There is even a mention about this in NIST SP 800-63B, a standard for identity management that some companies must follow in the USA, which mentions forcefully rotating passwords and denying “password paste-in” as antiquated/bad advice:
Verifiers SHOULD permit claimants to use “paste” functionality when entering a memorized secret. This facilitates the use of password managers, which are widely used and in many cases increase the likelihood that users will choose stronger memorized secrets
Edit: I discovered that for Firefox users there’s a simpler way than exposing your secrets to someone’s third-party addon. Simply open about:config
, search for dom.event.clipboardevents.enabled
, and change it from true to false.
Clipboards (the buffer where copypasta is stored) are a weak link in security because ANY app can expect access to it. If there is malware on your system it generally has access to the clipboard buffer, and therefore any credentials you might paste.
“OK, but usually you only paste the password and type the username?”

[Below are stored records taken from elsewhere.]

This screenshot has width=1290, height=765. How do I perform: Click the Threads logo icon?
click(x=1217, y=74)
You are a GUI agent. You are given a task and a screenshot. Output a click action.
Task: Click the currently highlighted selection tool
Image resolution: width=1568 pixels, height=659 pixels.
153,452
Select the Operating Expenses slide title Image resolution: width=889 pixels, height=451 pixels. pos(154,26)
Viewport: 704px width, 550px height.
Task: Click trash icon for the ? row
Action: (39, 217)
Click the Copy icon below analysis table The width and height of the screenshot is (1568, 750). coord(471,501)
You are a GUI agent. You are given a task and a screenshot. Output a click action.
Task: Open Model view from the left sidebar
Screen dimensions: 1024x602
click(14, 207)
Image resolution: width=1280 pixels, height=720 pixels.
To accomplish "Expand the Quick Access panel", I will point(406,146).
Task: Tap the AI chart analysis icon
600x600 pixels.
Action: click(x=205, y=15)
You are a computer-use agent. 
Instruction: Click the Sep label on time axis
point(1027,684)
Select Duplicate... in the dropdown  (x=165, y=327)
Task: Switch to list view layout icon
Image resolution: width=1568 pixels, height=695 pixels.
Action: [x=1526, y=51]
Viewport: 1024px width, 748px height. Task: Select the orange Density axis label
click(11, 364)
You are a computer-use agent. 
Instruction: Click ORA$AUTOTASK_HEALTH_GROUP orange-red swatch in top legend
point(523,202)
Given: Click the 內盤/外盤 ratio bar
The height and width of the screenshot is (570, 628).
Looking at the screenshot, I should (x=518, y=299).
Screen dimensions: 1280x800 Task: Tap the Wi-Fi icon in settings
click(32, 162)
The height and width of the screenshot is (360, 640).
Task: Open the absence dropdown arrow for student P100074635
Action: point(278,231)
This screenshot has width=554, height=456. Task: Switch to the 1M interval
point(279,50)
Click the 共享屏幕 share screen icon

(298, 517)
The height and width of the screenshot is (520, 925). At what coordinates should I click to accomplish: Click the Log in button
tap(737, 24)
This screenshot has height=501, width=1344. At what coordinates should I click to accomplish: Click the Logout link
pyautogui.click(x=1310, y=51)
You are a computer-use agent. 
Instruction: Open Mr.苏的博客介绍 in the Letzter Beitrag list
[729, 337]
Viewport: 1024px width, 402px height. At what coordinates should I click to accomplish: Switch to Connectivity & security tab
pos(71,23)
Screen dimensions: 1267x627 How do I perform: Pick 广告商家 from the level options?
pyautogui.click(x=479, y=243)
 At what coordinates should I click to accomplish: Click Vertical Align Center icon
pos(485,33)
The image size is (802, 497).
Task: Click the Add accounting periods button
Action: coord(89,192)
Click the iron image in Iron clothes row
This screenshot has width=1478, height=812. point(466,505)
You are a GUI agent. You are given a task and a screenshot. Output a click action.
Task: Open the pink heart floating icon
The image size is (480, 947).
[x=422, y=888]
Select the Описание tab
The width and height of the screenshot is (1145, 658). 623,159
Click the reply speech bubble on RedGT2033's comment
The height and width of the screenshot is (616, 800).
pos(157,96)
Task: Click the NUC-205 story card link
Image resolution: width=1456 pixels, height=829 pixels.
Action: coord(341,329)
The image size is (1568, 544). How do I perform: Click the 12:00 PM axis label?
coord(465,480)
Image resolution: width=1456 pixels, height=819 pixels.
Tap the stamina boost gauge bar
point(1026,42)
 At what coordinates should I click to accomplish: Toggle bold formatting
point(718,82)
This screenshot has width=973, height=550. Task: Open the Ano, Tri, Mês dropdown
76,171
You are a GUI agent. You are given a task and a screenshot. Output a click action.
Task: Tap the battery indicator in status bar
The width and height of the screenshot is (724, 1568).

Quite true. Keyloggers are also a thing and easy to install on desktop OS, maybe harder on mobile.OS.since (at least on android) you need to grant permissions for keyboard apps. Either way if a keylogger is installed then you’re fucked.
It boils down to a bad risk assessment. Those services decided memorized credentials must be manually typed to prevent clipboard snooping at the (likely) cost of reduced password entropy and/or weak MFA (e.g., SMS or email based TOTP). In other words: stupid CISOs.
The problem is, by the time you’ve figured out that you can’t paste your password you’ve already copied it …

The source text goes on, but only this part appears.